WASHINGTON U.S. President-elect Donald Trump must divest his luxury Washington hotel in a building leased from the federal government because the arrangement violates conflict-of-interest rules, congressional Democrats said on Wednesday.
The General Services Administration, which manages property owned by the federal government, including the Old Post Office housing the Trump International Hotel, has said the lease would violate federal conflict-of-interest rules once the Republican businessman is sworn in on Jan. 20, according to a letter to the agency from lawmakers.
The letter referred to a Dec. 8 briefing to congressional staffers by a GSA official whom the letter did not name.
"The Deputy Commissioner made clear that Mr. Trump must divest himself not only of managerial control, but of all ownership interest as well," Representative Elijah Cummings of Maryland and three other Democrats said in the letter, which was made public on Wednesday.
The hotel is a few blocks from the White House and has become a rallying point for anti-Trump protesters since it opened in September.
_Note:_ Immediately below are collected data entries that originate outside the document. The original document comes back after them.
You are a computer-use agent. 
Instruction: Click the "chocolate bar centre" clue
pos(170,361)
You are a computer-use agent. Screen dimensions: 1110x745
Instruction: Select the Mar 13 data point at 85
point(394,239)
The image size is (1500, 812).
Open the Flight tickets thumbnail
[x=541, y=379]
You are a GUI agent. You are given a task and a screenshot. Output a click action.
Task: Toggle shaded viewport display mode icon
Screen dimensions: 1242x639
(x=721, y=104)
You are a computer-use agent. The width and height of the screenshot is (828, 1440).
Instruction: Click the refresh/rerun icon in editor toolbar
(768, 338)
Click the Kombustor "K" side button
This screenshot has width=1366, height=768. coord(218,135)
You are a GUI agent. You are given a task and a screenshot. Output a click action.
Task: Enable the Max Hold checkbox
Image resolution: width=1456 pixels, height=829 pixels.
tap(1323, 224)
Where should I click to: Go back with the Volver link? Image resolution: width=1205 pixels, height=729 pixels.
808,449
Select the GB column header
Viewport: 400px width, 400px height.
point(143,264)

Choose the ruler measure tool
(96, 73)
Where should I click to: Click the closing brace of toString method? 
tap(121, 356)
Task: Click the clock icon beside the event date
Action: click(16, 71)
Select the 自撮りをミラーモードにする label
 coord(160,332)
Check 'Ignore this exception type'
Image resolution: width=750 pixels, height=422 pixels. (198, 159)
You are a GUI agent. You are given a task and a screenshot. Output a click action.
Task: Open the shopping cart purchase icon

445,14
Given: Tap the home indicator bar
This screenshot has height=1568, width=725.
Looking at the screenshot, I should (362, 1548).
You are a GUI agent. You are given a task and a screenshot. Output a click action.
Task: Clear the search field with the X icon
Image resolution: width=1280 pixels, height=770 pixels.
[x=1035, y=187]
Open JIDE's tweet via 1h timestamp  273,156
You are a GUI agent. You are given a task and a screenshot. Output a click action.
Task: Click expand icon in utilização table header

It is among businesses that could create unprecedented conflicts of interest for Trump, a New York real estate developer and former reality TV star.
Trump's company has not responded to the GSA's concerns about the potential conflict, the Democratic lawmakers said. They asked the agency for documents about the lease, profit and expense projections and legal memos about the conflict of interest.
The hotel lease includes a standard GSA provision barring members of Congress or other elected federal officials - such as the president - from having any part of it.
Trump has said he will draw up documents that will remove him from day-to-day business operations. He had planned a Thursday news conference to disclose details, but put that announcement off until next month.
Trump will address the hotel issue in January, spokesman Jason Miller told reporters.
The GSA said in a statement it could not speak definitively about divestment until Trump's financial arrangements were completed and he had become president.
Federal law does not prohibit the president's involvement in private business while in office, even though lawmakers and executive branch officials are subject to conflict-of-interest rules.
But most presidents in recent decades have placed their personal assets in blind trusts so they do not know how their decisions influence their personal fortunes.
Trump has said he plans to avoid the conflict issue by transferring control of his businesses to his oldest three children.
But the U.S. Office of Government Ethics said in a letter to Democratic Senator Tom Carper of Delaware on Monday that such a transfer would not qualify legally as a blind trust nor eliminate conflicts of interest.